(Dataset entries)
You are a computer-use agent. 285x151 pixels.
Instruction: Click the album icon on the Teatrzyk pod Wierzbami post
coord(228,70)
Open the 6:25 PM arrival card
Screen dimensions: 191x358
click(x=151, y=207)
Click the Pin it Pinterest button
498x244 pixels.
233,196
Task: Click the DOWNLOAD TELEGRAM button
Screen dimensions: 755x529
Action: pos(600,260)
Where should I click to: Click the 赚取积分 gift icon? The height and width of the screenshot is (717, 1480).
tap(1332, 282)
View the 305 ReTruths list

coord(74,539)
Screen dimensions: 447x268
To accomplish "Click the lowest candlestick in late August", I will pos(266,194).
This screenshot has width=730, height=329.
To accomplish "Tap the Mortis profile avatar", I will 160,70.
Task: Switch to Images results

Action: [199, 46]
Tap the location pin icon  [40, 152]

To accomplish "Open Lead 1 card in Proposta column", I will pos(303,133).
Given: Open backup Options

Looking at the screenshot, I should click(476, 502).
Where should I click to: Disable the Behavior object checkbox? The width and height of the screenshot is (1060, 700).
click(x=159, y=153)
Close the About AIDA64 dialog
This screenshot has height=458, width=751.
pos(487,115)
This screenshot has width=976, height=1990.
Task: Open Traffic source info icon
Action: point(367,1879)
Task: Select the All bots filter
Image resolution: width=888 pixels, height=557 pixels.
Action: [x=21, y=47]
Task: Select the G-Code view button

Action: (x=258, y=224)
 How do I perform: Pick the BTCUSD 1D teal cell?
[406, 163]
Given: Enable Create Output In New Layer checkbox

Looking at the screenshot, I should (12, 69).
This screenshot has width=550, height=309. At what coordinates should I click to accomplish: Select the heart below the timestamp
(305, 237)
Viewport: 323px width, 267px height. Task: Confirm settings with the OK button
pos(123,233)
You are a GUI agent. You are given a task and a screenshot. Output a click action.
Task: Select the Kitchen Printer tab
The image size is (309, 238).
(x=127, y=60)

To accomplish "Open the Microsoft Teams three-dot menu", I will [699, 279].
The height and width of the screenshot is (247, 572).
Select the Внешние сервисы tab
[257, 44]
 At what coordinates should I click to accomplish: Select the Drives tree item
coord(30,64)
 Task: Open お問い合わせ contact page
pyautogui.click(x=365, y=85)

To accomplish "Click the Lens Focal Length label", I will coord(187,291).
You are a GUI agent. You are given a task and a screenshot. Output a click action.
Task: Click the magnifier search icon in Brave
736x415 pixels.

- **Work order**
When the string "will" appears in a line of the records above, that line is to be copied.

- **Worked solution**
To accomplish "Click the lowest candlestick in late August", I will pos(266,194).
To accomplish "Tap the Mortis profile avatar", I will 160,70.
To accomplish "Open Lead 1 card in Proposta column", I will pos(303,133).
To accomplish "Open the Microsoft Teams three-dot menu", I will [699, 279].
To accomplish "Click the Lens Focal Length label", I will coord(187,291).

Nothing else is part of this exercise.